No queda de otra que dormir en el salón donde muchos otros están durmiendo, con sus bultos y maletas de almohadas o como barricada. De pronto entiendo algo a los homeless. En menos de dos horas me desprendo del pudor, y solo quiero recostar la cabeza. Me siento como una plumita de aura atrapada en un vendaval. Ya nada importa, solo el cuerpo incómodo, las prioridades se imponen. Merodeo en busca de un rincón donde tirarme, trozo de gato entre tantos perros. De nuevo otro pasillo, otro elevador, un letrero donde se lee “Chapel”. Si hay una capilla quizás haya bancos viejos, largos y planos. Sigo las señales y encuentro el lugar de oración con cesticos para dejar donaciones. Hay un hombre joven adentro que encontró este refugio antes que yo. Sin remilgos entro y me establezco. Quedo suspendida en la quietud de una insinuación de rezo. Mi presencia pequeñita y sigilosa lo pone al descubierto. Mi silencio le grita a su silencio, lo eleva, le mueve los pies y le ordena ¡márchate! Es obediente, estoy sola en mi aposento, me tiendo en el suelo, me levanto, me siento, intento posiciones para seducir al sueño, muero de frío, tiemblo, y mientras tiemblo pienso que tiemblo y eso anima al temblor. Leña al fuego, solo que en este caso era una pluma de aura lanzada al glaciar. Son las 2 algo am, corren siglos, entonces son las 3 am. 
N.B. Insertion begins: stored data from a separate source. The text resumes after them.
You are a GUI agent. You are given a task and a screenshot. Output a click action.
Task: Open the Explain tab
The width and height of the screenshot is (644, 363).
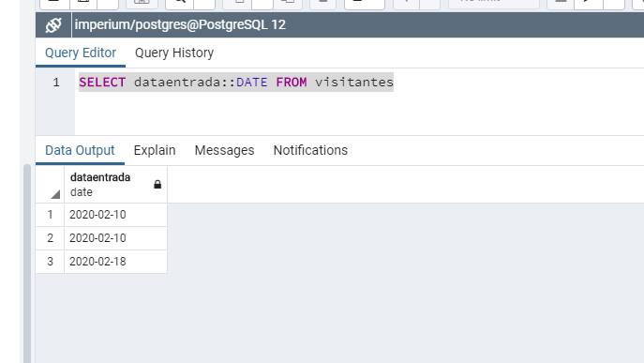pyautogui.click(x=155, y=150)
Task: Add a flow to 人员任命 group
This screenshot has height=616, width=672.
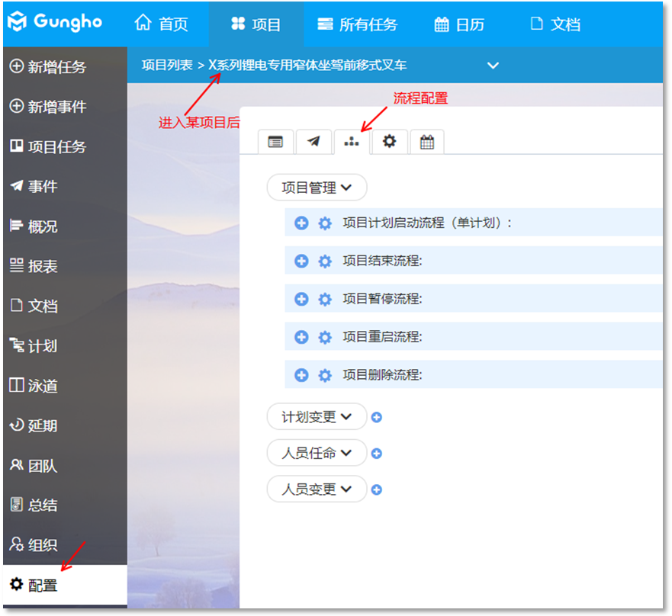Action: [x=376, y=454]
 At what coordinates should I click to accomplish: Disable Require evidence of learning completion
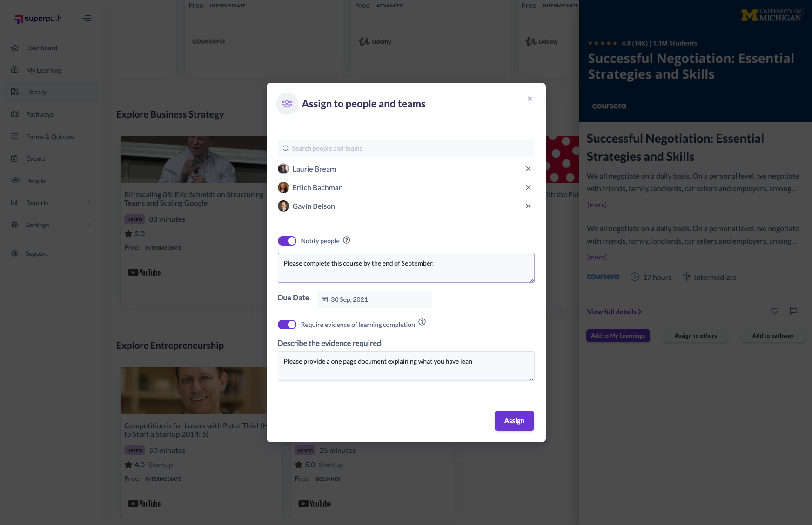click(x=287, y=325)
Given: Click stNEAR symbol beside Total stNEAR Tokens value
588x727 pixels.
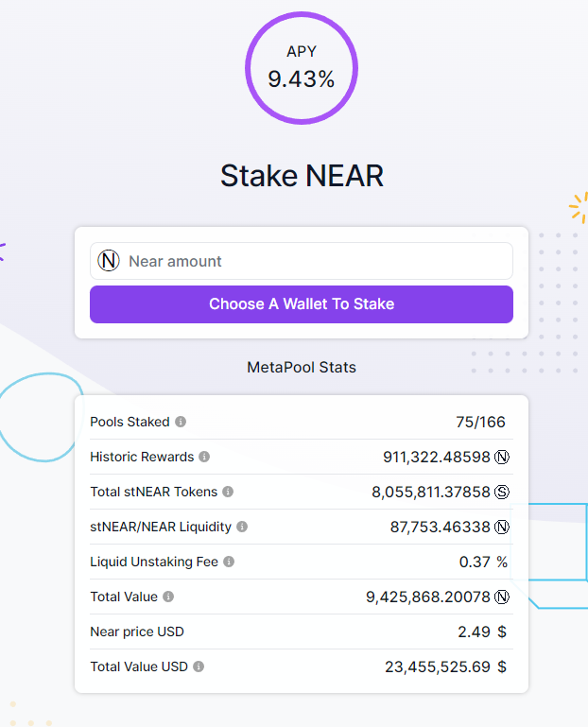Looking at the screenshot, I should click(502, 492).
Desde mi suite puedo observar la majestuosa salida del sol sobre los aviones estacionados al otro lado del cristal. Qué horrible sacrilegio, sin embargo, sonrío. A veces sonrío a los sacrilegios. Después del sacrilegio llega la misericordia. Hago cosas de gente somnolienta con esperanza, y luego voy a la oficina gloriosa. El oficial dice que va a estar cerrada, es muy temprano. No tengo nada mejor que hacer, respondo. De nuevo la mirada compasiva sobre el perro apaleado. Pero el perro va moviendo la cola y lleva las orejas paradas, y salta de alegría cuando la ventana se abre y la persona de adentro tiene ojos gentiles, busca entre decenas de objetos desatendidos y saca algo de aspecto metálico que se enciende con un sonido reconocible. El perro está apaleado, sí, pero casi quiere pasarle la lengua a la tormenta con truenos, al oficial, al inmenso ser de ojos color panal y también a la que limpia el piso.